Administration hosts World of Difference Training

Students attend workshop to learn how to combat racism, prejudice in school


World of Difference student leaders participate in empowering discussion workshop on April 14 in SC Vita Plena room (Fry/LION).

Morgan Fry, Editor in Chief

In an effort to continue the push for an inclusive and welcoming environment at LT, Director of Equity and Belonging Jennifer Rowe has worked to launch an additional student support opportunity. In collaboration with the Anti-Defamation League (ADL), Rowe and SC Associate Principal Greg Gardner have helped facilitate a 16-hour World of Difference Training Workshop, where students learned how to confront racism and other forms of prejudice.
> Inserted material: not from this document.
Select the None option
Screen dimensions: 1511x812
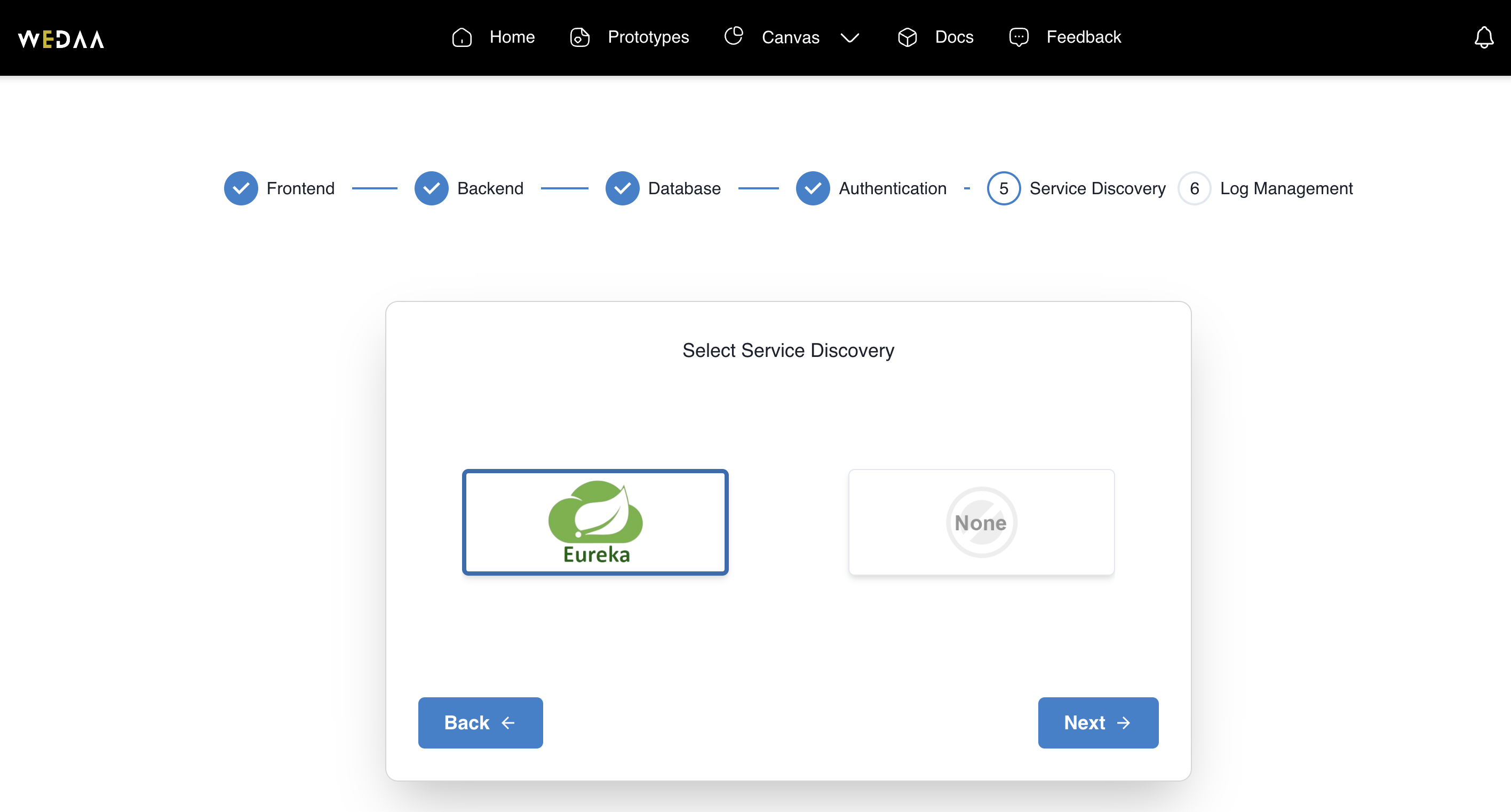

While LT’s participation in this workshop had been in the works since the beginning of second semester, the racist incidents and subsequent protests at SC in early February only further stressed the importance of the training, Rowe said. 
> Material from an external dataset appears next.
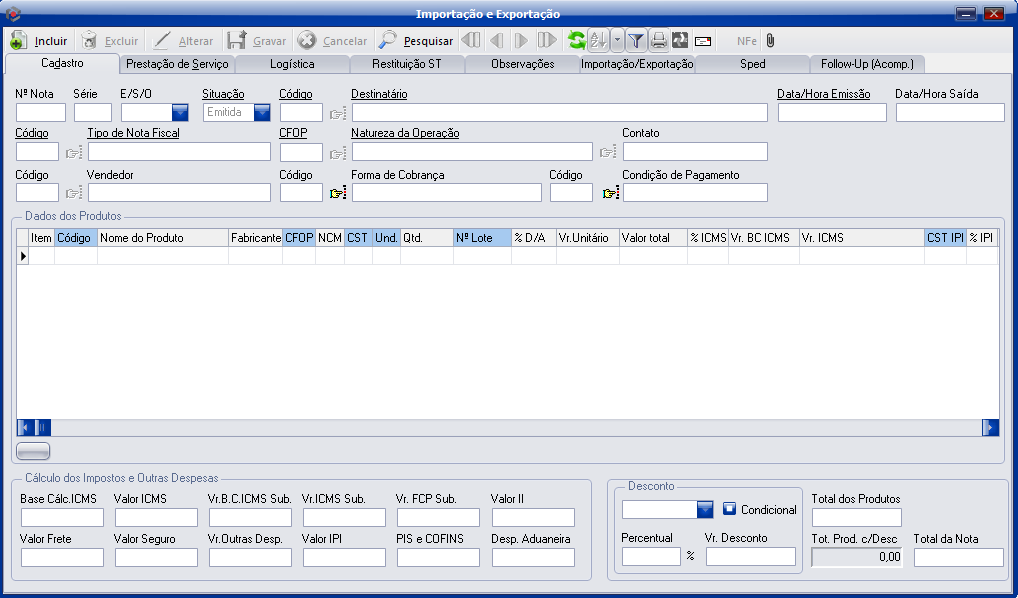Image resolution: width=1018 pixels, height=598 pixels.
Task: Click the products grid horizontal scrollbar right arrow
Action: (x=990, y=427)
“I think I’m really lucky to go to LT, but there are definitely times when I am almost embarrassed to say some people are my classmates, [like when these racist incidents took place],” participant Lochlan McElroy ‘24 said. “I feel that [this workshop] is a great opportunity for some students to teach other people [about respect in and outside of school].”

Rowe selected students from the Student Equity and Belonging Committee (SEBC), student protest participants, and other leaders she felt would be successful in this training, and emailed them an invitation to participate, she said. Around 20 students from the invite signed up for the four sessions that were scheduled to take place on March 24, April 14, April 28, and May 12 in the Vita Plena Room at SC from seventh period to 4:30 p.m. each time. 

The curriculum was led by ADL representatives, Bill Hicks and Gail Rubin Dallas, who guided students through lessons from ADL’s workbook curriculum, Rowe said. Each of the workshops allowed opportunity for student voice and discussion that empowered students to share and learn about their different identities. 

“These activities allowed me to learn about different backgrounds and things that have happened in [people’s] lives,” participant Abena Yeboah ‘22 said. “We’re learning how to understand both sides, but also how to understand ourselves even more.”

Students learned about different biases and the harm they put on schools and individuals, McElroy said. This education was given so that participants could help better LT’s environment by teaching other students about their discoveries. 

“These types of trainings empower students and allow them to apply the things they see in the world today and make connections from the historical past to move forward and take actions,” Rowe said. “It’s been amazing, all of the opportunities that I’ve seen at LT and have been a part of this year. This is just one.”